7. When on the scooters last Sunday we passed a number of roadwork sites. Rather than use road cones, the boys were blocking off their plat with big boldery rocks. I mean, it makes so much sense! Rocks are in abundance, and no sly steerer will run up and over them for the fear of fucking up their car. 
8. Last time I was here I was quite fascinated in information pertaining to arranged marriages. And I find it really still rivets me. 

You see, in India, arranged marriages still remain the majorly preferred way for individuals to enter into matrimony. In case of an arranged marriage, parents and other relatives decide on a life partner that they deem suitable for their offspring. 
Before coming here I thought it was so sad and superannuated. I mean, being told who was to be your wife? Hounded into having someone as your husband? But talking to both young and old, my mind slowly swayed to see it as it is; a somewhat sensible thing. 
Family is of utmost importance here. That sense of duty to your dearest, of obeying your olds, is so instilled in (mostly) all and it’s actually quite admirable. Today young Mo said, “One day I will have to marry and produce a baby to run my pedigree”; although it can be said to see it in such an almost mechanical way is a bit emotionless, it is a homage that the people pertain to. 
And it is robustly believed that your parents know best and are the most fitting to select your spouse. Even in the 21st Century, around 85 percent of Indians actually prefer to marry the boy or girl chosen by their families, rather than choosing their life partners themselves. 

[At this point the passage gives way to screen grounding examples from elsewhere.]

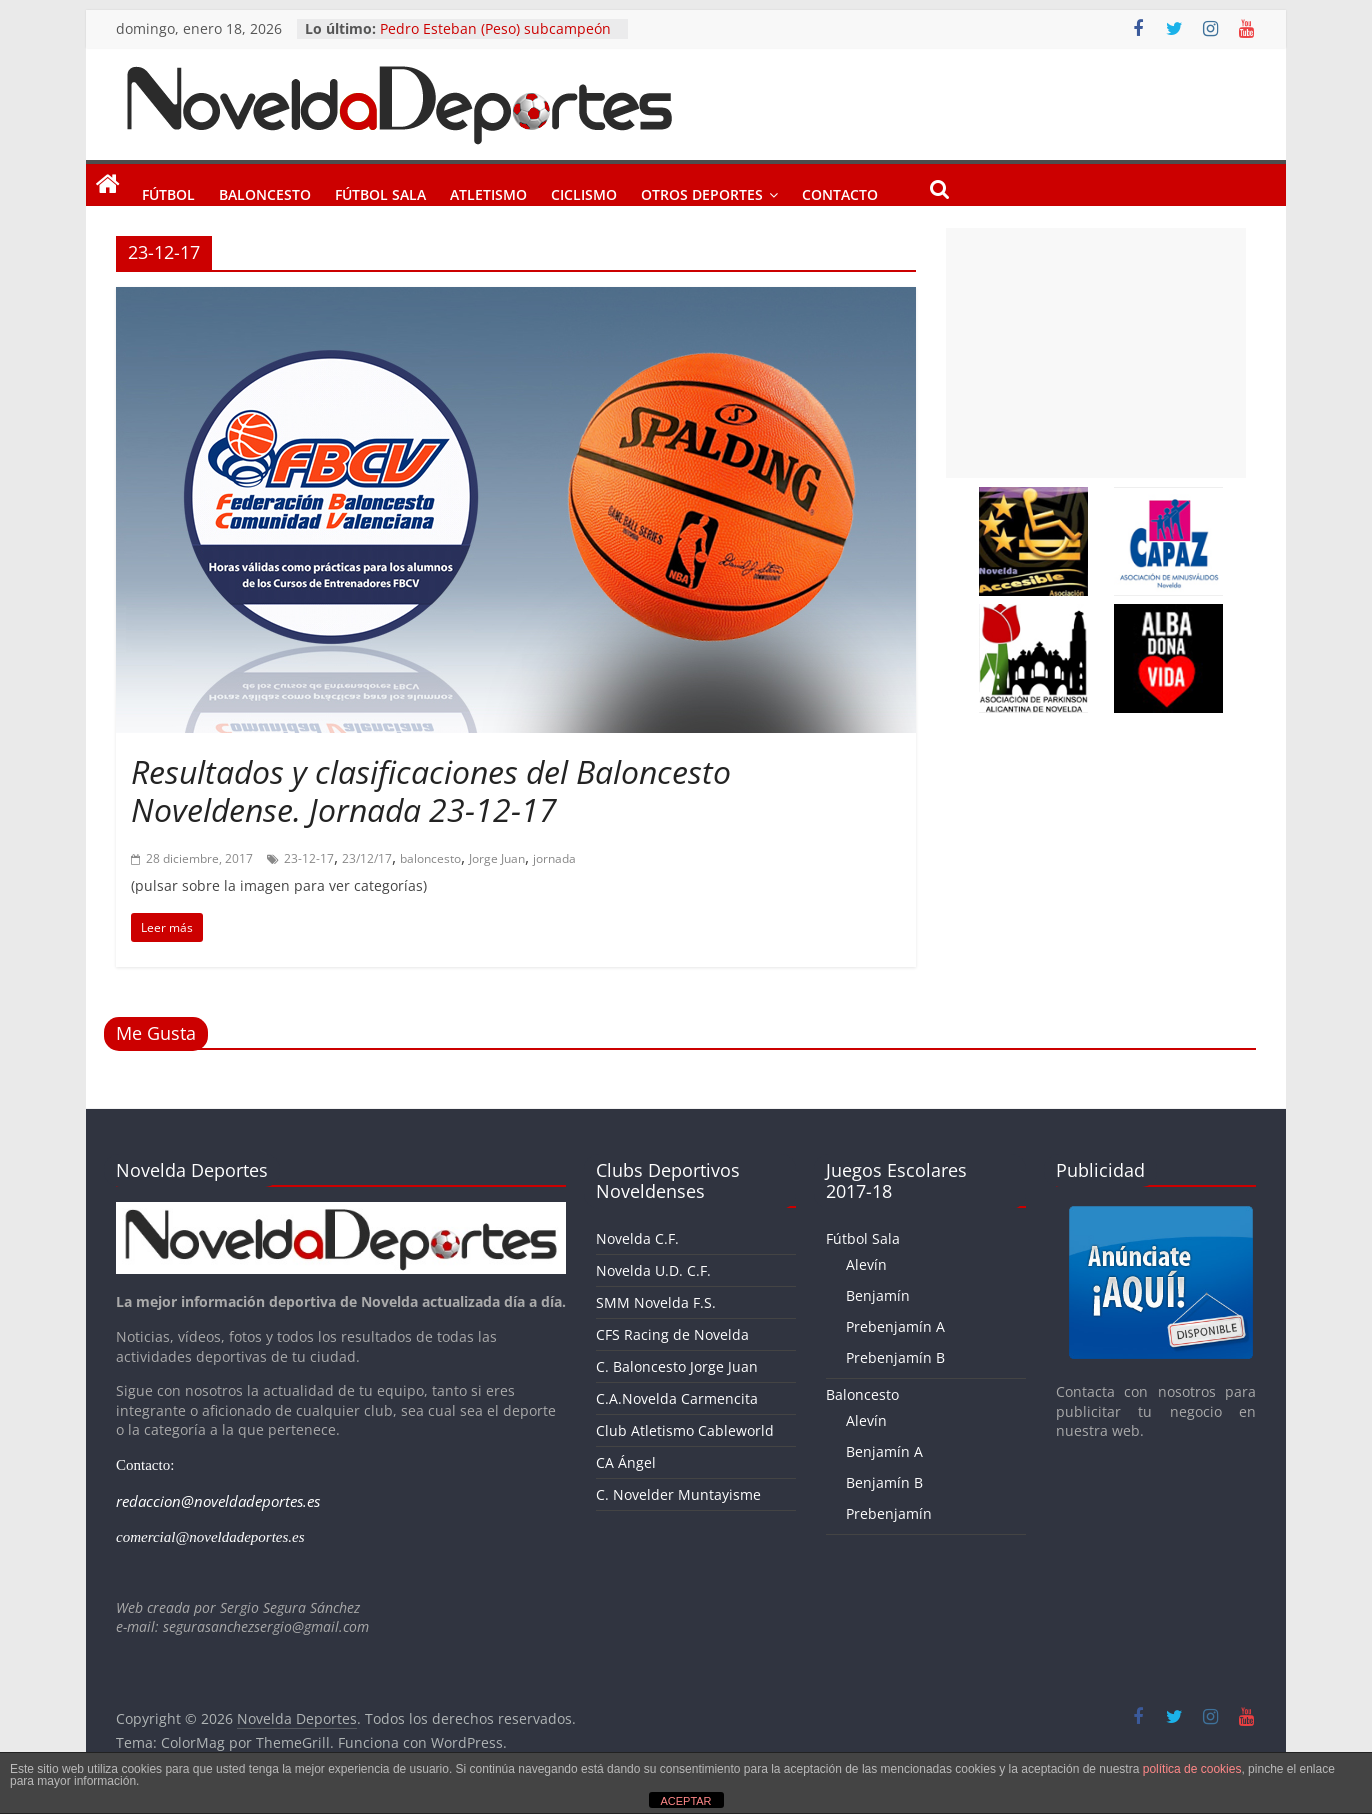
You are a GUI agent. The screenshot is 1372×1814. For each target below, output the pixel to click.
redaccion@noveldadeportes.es (218, 1501)
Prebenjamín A (895, 1326)
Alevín (866, 1264)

India is a country where values and traditions are held above personal aspirations, wants and wishes. A family’s honour, pride and social status is given more priority than the happiness of the individual member. 
The other way, a “love marriage” is when a couple choose one another – and apparently, it still attracts some social stigma. In the outer city areas it is still seen as the ultimate act of defiance that a son or daughter can exhibit. But in the more urban areas, amorous relationships leading to a wedding are on the up.
From what I have gathered, upon reaching a certain age and not producing a possible partner, parents set about searching for a suitable spouse. Often it has been sussed out for ages, sometimes from when the single someone was a mere minion. Manoj told me his marriage is the result of an arrangement; they laced a ligature last year. “The love grows,” he told me. “When you choose, the passion in the beginning can change to anger and resentment. But when you suit in criteria and all life areas, the love grows. And it lasts.”
I can’t imagine leaving it to Mummy Deb and Papa Henio to elect a lad for me. But I do see the sense in it. (Arranged marriage, not my parentals picking my partner). 
9. I always say how travel is my favourite thing. How India, Nepal and Holland are my happy “place”. But I’ve started undertaking a switch; I don’t want my happy place to be a physical locale. I want my happy place to be a spot in my head. A place I don’t have to up and travel to, but a site I can transport to in my mind. A happiness I can find in myself, not running away round the world. 
I’m feeling a lot more clear headed and a lot more me. And I’m only three weeks in with a further four months and one week to go. 
That instills a real sense of exhilaration in me.